Figure 5. Role of PUMA-induced ROS in the proliferation inhibition of ovarian cancer cells.

(A) A2780s and SKOV3 cells were infected with PUMA adenovirus for 48 h in the presence or absence of 1 μM NAC. Then MTT was done to analyze the viability of the cells. PUMA significantly reduced the viability of A2780s and SKOV3 cells, compared with the control group (*P < 0.05). The percentage of survival was calculated. Results are shown as means ± S.D. of three wells and triplicate experiments. In each experiment, the medium-only treatment (untreated) indicates 100% cell viability. (B) A2780s and SKOV3 cells were treated as described in A. Then colony formation assays were used to evaluate the cell viability. Representative pictures of A2780s cell colony formation were shown (top panel). Abrogation of ROS by NAC partially abolished the inhibition of PUMA on the proliferation of A2780s and SKOV3 cells (bottom panel).
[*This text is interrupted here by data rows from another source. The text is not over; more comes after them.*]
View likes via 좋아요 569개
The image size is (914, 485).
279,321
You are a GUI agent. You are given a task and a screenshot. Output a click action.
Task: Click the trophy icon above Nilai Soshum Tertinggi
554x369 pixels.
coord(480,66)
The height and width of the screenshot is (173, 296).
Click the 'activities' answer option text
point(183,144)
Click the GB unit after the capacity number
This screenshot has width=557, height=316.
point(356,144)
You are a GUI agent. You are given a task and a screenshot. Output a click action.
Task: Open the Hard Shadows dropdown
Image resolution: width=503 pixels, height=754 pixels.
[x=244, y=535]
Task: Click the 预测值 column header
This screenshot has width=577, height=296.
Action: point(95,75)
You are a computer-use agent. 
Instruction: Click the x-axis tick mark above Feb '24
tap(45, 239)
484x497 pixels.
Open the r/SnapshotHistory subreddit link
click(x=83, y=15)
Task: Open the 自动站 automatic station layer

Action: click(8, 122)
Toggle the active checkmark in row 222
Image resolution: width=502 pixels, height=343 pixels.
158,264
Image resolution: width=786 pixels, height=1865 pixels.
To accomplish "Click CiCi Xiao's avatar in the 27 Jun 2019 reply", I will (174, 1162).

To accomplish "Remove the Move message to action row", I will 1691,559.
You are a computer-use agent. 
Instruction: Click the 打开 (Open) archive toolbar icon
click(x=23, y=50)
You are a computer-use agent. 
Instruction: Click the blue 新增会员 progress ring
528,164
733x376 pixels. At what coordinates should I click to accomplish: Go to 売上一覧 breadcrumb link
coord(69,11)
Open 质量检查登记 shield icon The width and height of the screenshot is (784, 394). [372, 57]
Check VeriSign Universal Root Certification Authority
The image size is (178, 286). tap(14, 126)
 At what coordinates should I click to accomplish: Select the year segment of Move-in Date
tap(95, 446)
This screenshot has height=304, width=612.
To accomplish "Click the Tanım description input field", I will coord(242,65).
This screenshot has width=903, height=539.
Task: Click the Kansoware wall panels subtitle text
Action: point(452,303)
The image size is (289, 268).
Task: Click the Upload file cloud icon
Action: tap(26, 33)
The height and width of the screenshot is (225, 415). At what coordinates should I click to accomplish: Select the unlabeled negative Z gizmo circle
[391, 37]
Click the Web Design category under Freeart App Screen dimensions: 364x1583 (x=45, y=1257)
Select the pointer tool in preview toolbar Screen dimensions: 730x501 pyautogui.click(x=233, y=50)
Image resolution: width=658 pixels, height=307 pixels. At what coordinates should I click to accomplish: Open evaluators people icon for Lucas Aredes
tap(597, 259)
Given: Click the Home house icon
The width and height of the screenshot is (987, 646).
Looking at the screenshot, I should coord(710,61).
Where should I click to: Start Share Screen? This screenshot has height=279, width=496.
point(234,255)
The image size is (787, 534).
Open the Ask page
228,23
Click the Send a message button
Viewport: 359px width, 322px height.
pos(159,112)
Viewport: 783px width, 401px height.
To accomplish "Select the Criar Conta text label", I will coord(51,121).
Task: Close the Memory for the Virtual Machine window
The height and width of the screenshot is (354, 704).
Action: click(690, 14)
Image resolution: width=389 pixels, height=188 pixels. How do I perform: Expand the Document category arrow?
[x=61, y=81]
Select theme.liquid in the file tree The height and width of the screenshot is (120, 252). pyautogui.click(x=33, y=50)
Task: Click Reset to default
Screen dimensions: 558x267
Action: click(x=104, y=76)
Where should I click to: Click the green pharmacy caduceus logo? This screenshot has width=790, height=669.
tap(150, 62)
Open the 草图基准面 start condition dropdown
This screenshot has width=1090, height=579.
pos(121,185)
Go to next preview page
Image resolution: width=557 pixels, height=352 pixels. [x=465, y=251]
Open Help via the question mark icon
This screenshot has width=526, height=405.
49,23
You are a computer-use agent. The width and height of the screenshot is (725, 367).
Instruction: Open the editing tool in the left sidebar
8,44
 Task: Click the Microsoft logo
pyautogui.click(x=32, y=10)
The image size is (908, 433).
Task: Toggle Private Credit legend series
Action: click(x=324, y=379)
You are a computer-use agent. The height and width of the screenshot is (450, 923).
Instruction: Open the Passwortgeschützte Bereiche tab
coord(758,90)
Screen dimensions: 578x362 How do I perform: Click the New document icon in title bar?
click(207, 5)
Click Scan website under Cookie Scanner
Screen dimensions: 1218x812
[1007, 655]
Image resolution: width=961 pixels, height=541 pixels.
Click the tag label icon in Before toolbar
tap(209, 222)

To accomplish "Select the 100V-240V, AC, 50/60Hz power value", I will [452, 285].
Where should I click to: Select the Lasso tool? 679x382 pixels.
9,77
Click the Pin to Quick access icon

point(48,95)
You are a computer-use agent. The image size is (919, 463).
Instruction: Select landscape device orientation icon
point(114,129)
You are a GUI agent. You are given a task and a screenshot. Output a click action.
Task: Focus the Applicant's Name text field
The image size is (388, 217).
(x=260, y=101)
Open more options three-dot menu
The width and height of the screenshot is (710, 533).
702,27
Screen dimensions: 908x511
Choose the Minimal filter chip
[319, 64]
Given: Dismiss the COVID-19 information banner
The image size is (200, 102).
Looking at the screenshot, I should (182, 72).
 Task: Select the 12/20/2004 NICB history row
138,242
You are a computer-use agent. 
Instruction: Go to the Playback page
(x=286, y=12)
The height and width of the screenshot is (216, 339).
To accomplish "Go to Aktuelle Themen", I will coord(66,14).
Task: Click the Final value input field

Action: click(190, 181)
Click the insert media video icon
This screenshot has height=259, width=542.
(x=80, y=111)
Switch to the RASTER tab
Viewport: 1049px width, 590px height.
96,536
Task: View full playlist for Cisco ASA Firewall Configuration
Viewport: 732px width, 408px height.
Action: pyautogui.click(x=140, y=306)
Bars, mean; error bars, S.D. (n = 3, **p < 0.01; ^##p < 0.01). (C) A2780s and SKOV3 cells were treated as described in A. The treated cells were then used to measure the membrane potential by JC-1 dye retention using flow cytometry. (D) A2780s cells were treated as described in A. The treated cells were then lysed and caspase 3 activity was measured using an assay kit. Bars, mean; error bars, S.D. (n = 3, *p < 0.05). (E) SKOV3 cells were treated as described in A. The treated cells were then lysed and caspase 3 activity was measured using an assay kit. Bars, mean; error bars, S.D. (n = 3, *p < 0.05).